Textabschnitt:

§ §

Man ist in dieser Zeit nicht alleine – neben den radikalen Entwicklungen in Musik und bildender Kunst bilden sich in Österreich auch zahlreiche andere Architektengruppen wie Haus-Rucker-Co oder Zünd-Up. Alle haben sie gemeinsam, dass sehr oft in Grenzbereichen zwischen Architektur und Aktionskunst arbeiten.

Coop Himmelb(l)au waren zu Beginn vor allem inspiriert von den musikalischen Neuerungen ihrer Zeit. Die Kraft der Gitarren von Hendrix, Richards oder Clapton in Architektur zu übersetzen war das Ziel, schließlich wollte man damals selbst zu den “Rolling Stones der Architektur” (Prix) werden.

Pneumatische Lebensutopien

In ihren ersten Projekten überprüften sie Signalübertragung, Musik und aktuelle Technologien im Hinblick auf ihre raumbildenden Qualitäten und um mögliche bewusstseinserweiternde Wirkungen der Architektur sowie unbekannte Raumwahrnehmungen zu erforschen. Frühe Projekte tragen Namen wie “Die Wolke”, “Unruhige Kugel” oder “Soul Flipper”. Dies waren häufig pneumatischen Konstruktionen wie Anzüge, Helme oder aufblasbare Häuser – allesamt Projekte die als Wohn- und Lebensutopien für eine neue Zeit gelesen werden konnte. In den Entwürfen spiegelt sich das Streben nach einer leichten Architektur wieder, die losgelöst von allen Traditionen funktionieren sollte. Die Gruppe wollte sich aus der “Zwangsjacke des Funktionalismus” (Prix), der zu Beginn der 2ten Hälfte des zwanzigsten Jahrhunderts die Bauwelt dominierte, befreien.

§ §

Einträge:
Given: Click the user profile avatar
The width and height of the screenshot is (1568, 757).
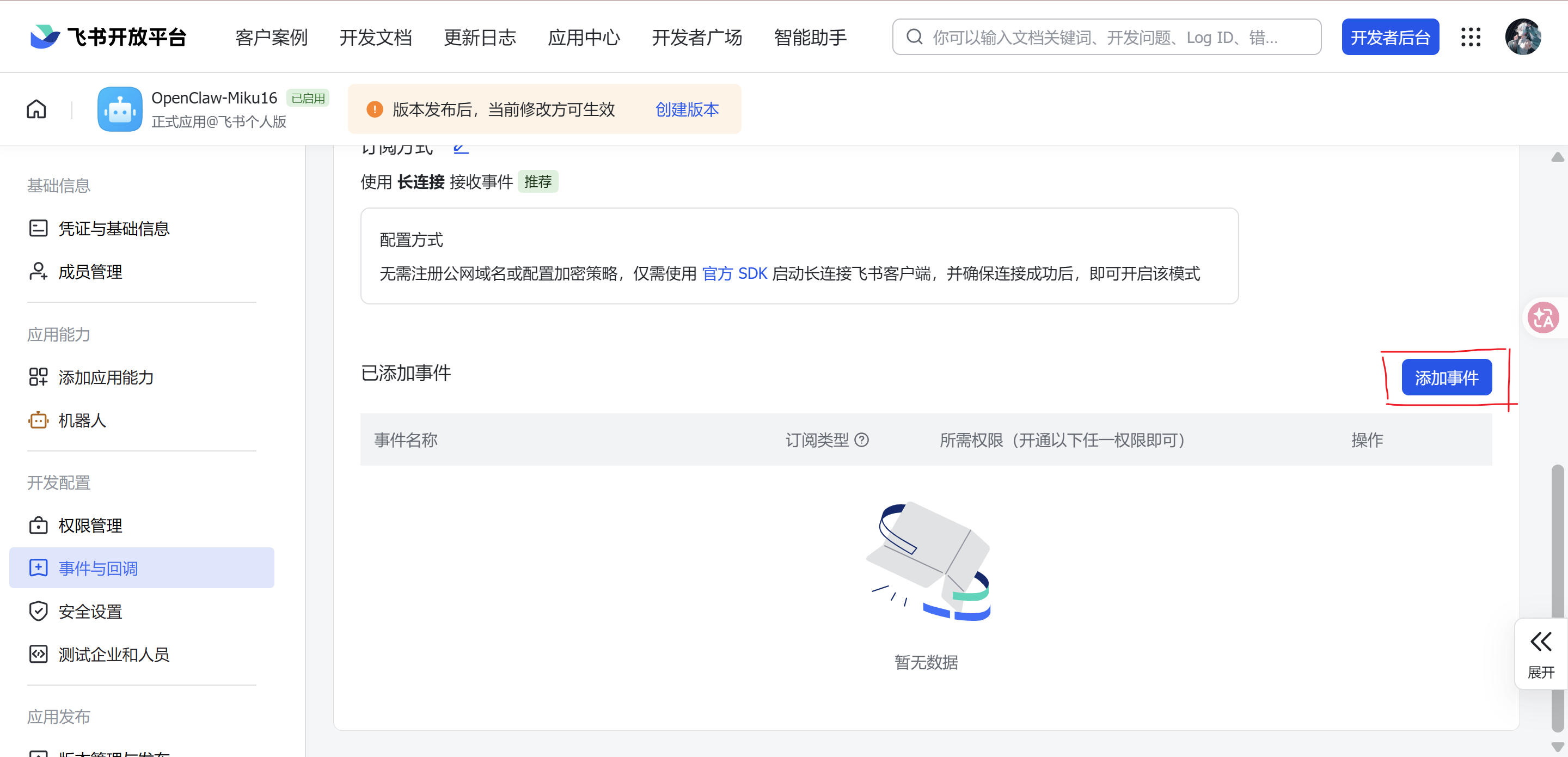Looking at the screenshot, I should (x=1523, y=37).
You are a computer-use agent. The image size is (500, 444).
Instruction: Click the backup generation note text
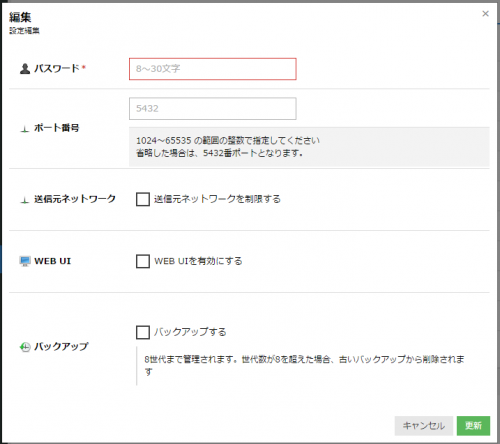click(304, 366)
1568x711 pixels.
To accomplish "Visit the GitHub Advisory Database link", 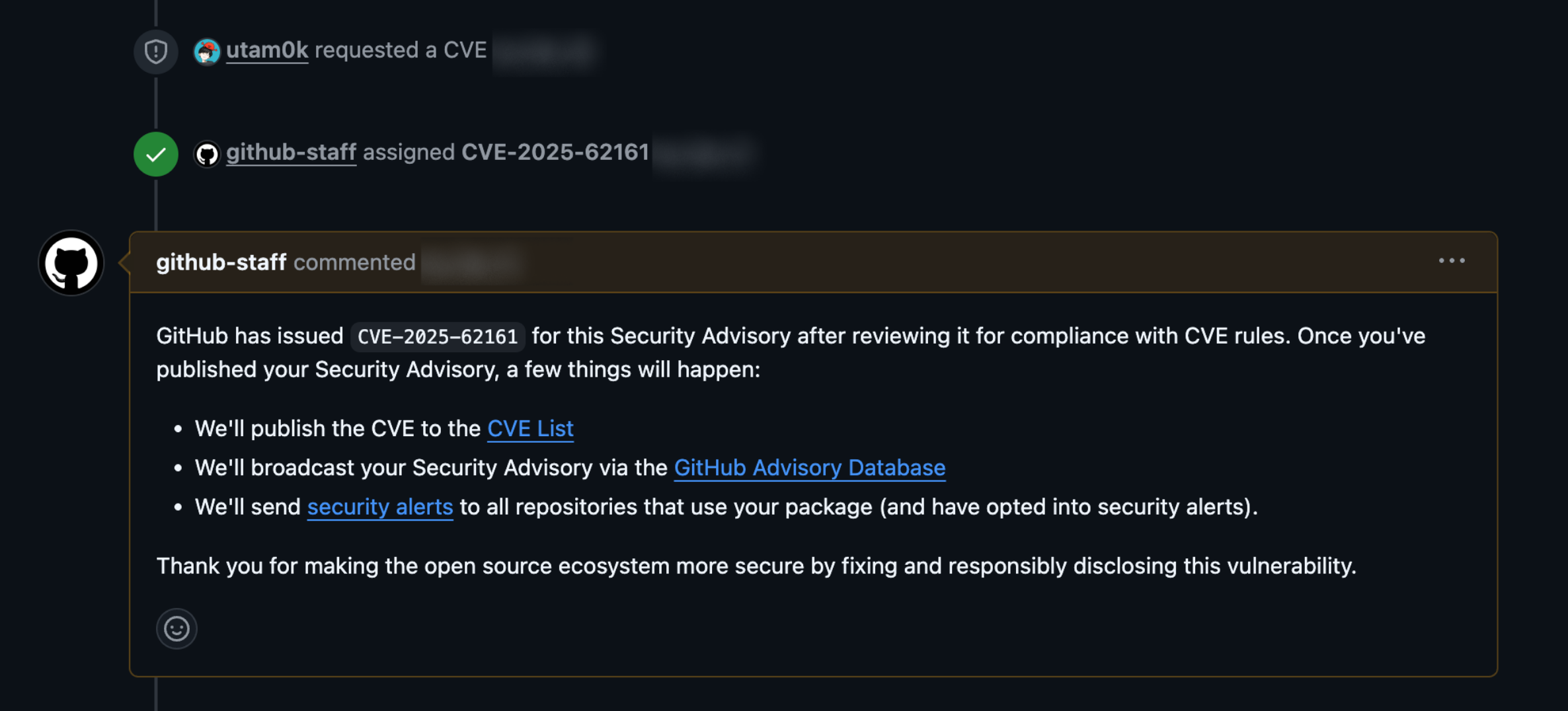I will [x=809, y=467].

§ §

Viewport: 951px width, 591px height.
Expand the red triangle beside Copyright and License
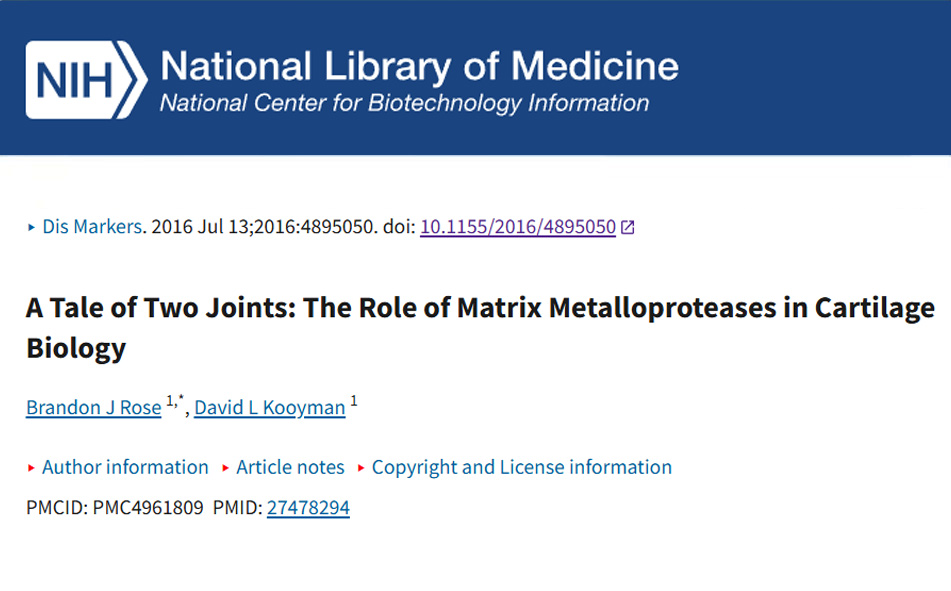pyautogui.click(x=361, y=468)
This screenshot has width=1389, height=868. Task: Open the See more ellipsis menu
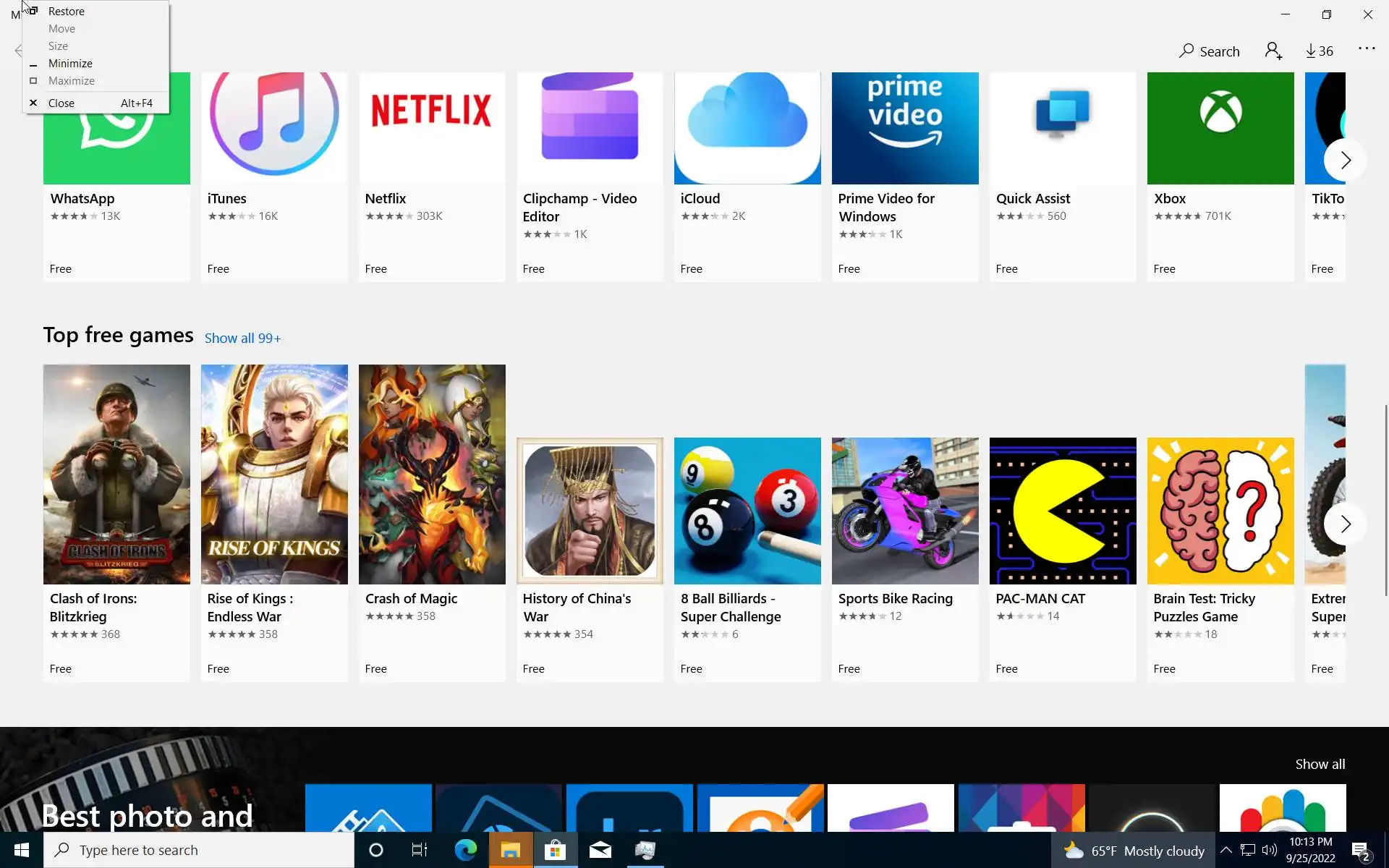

§ §

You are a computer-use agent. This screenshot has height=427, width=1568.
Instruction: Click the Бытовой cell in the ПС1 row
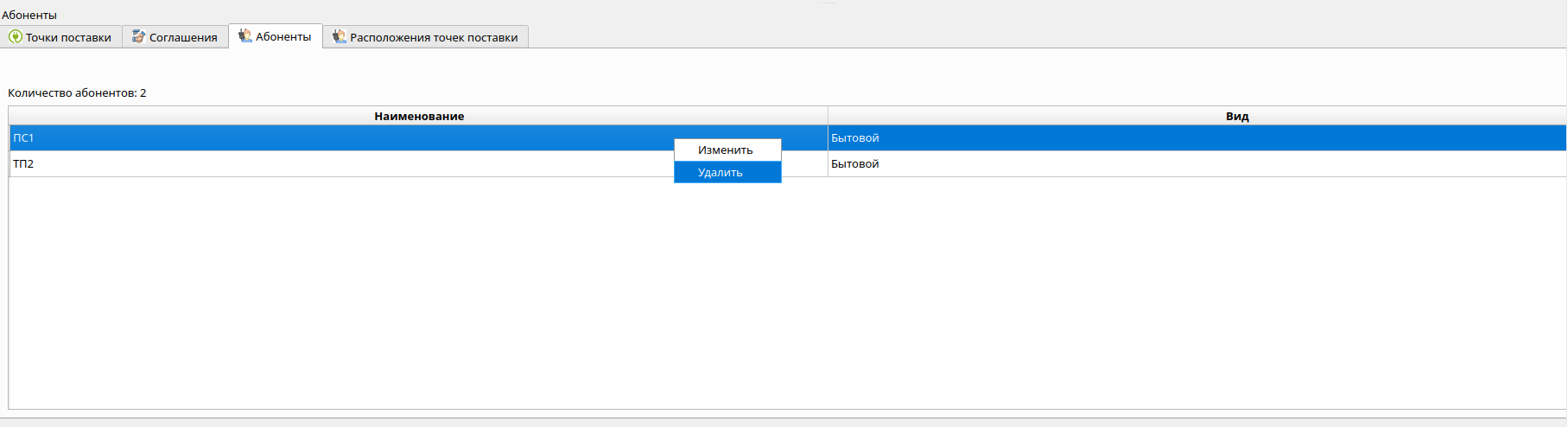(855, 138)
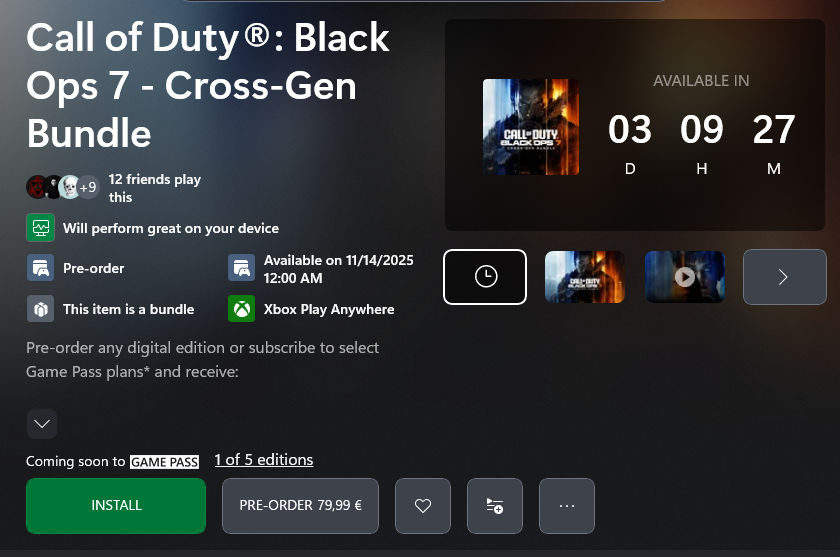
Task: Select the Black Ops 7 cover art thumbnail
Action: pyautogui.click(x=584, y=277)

§ §

Aufgabe 1:
Gib aus dem Text über Coop Himmelb(l)au den Abschnitt zwischen „Man ist in dieser“ und „und Aktionskunst arbeiten.“ wörtlich wieder, beide Stellen eingeschlossen.
Aufgabe 2:
Stimmen die folgenden Aussagen mit dem Text über Coop Himmelb(l)au überein? Beantworte jede mit Ja oder Nein und zitiere die entscheidenden Worte des Textes wörtlich.
(a) Coop Himmelb(l)au ließ sich zu Beginn vor allem von der Malerei inspirieren.
(b) Eines der frühen Projekte trug den Namen „Soul Flipper“.
(c) Die Gruppe wollte sich vom Funktionalismus befreien.

Lösung 1:
Man ist in dieser Zeit nicht alleine – neben den radikalen Entwicklungen in Musik und bildender Kunst bilden sich in Österreich auch zahlreiche andere Architektengruppen wie Haus-Rucker-Co oder Zünd-Up. Alle haben sie gemeinsam, dass sehr oft in Grenzbereichen zwischen Architektur und Aktionskunst arbeiten.

Lösung 2:
(a) Nein: „Coop Himmelb(l)au waren zu Beginn vor allem inspiriert von den musikalischen Neuerungen ihrer Zeit.“
(b) Ja: „Frühe Projekte tragen Namen wie “Die Wolke”, “Unruhige Kugel” oder “Soul Flipper”.“
(c) Ja: „Die Gruppe wollte sich aus der “Zwangsjacke des Funktionalismus” (Prix), der zu Beginn der 2ten Hälfte des zwanzigsten Jahrhunderts die Bauwelt dominierte, befreien.“